• _What to produce_: Among the entries that follow, the required portion opens with the line containing "Given: Click the" and closes with the line containing "Viewport: 1416px width, 732px height.". Give that portion again exactly, and nothing else.

• _Provided data_:
-- Opening Marker --
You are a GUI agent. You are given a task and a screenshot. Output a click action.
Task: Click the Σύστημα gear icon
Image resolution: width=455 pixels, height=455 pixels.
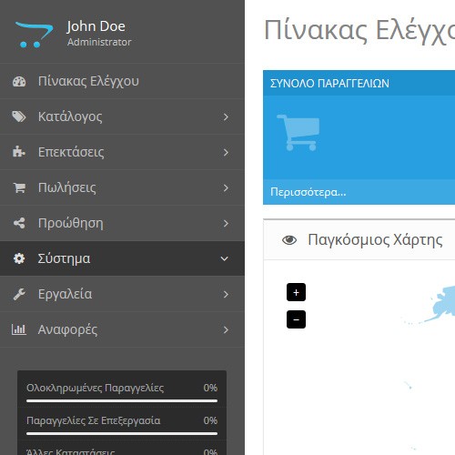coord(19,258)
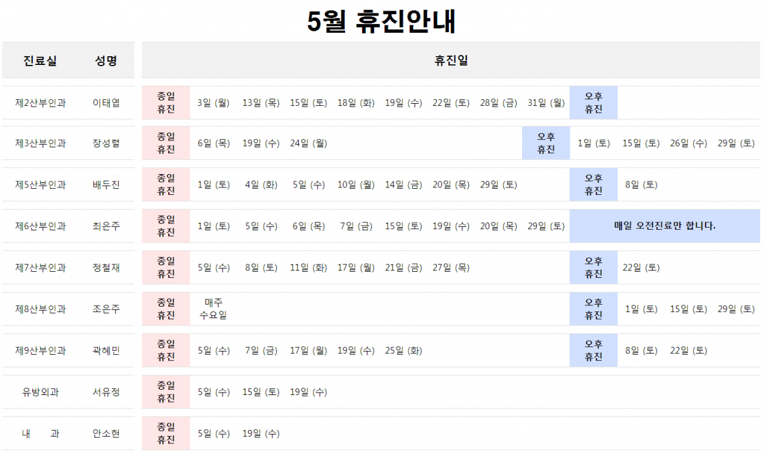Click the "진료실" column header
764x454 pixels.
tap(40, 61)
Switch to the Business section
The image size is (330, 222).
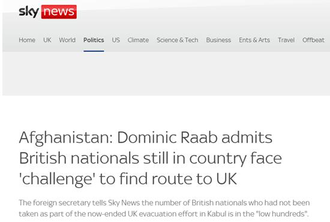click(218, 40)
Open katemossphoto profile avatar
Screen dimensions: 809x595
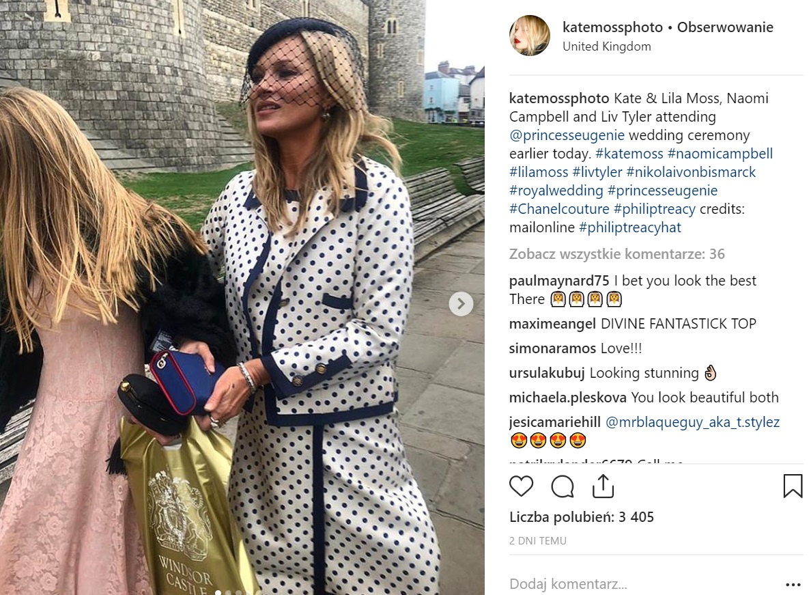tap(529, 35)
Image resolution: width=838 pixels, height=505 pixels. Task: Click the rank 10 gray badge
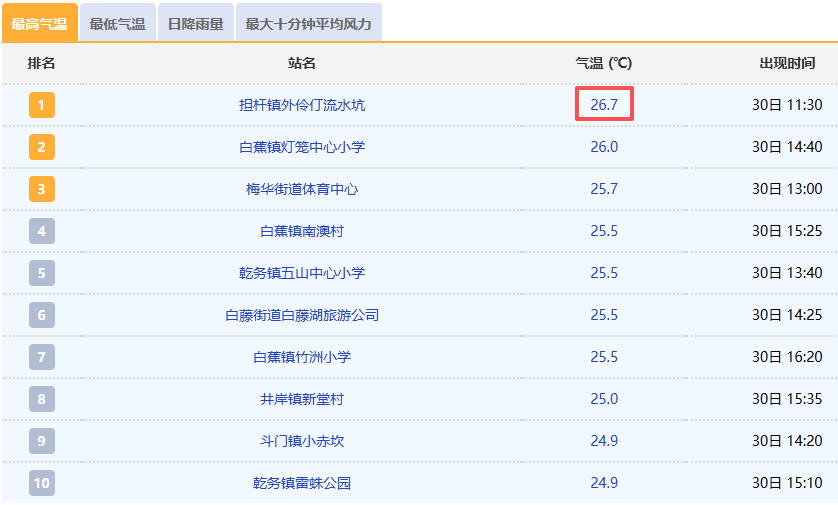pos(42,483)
-- Closing Marker --
-- Opening Marker --
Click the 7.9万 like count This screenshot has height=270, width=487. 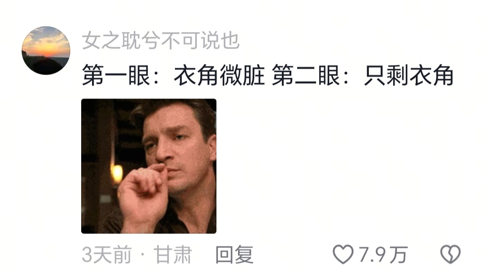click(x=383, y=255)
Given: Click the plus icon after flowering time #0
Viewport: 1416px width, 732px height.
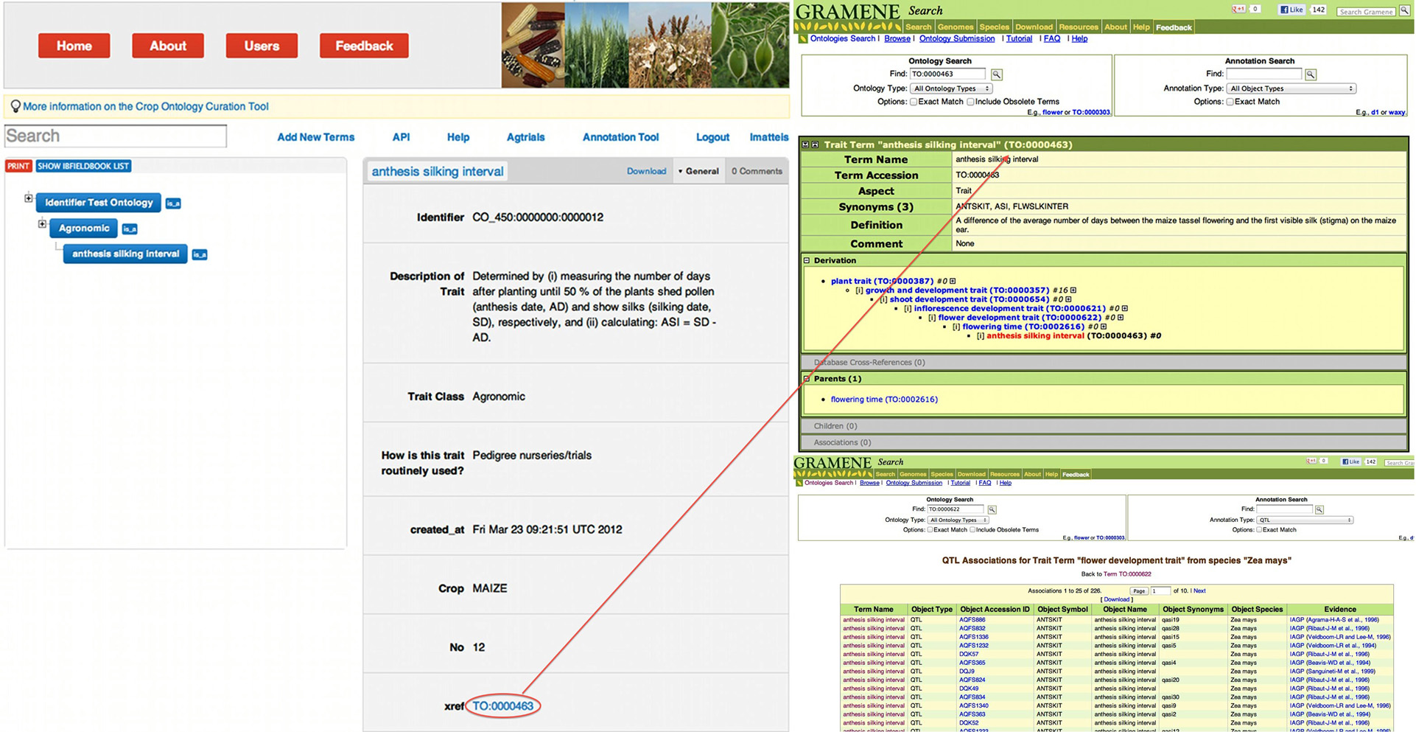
-- Closing Marker --
• _Task response_:
Given: Click the plus icon after flowering time #0
Viewport: 1416px width, 732px height.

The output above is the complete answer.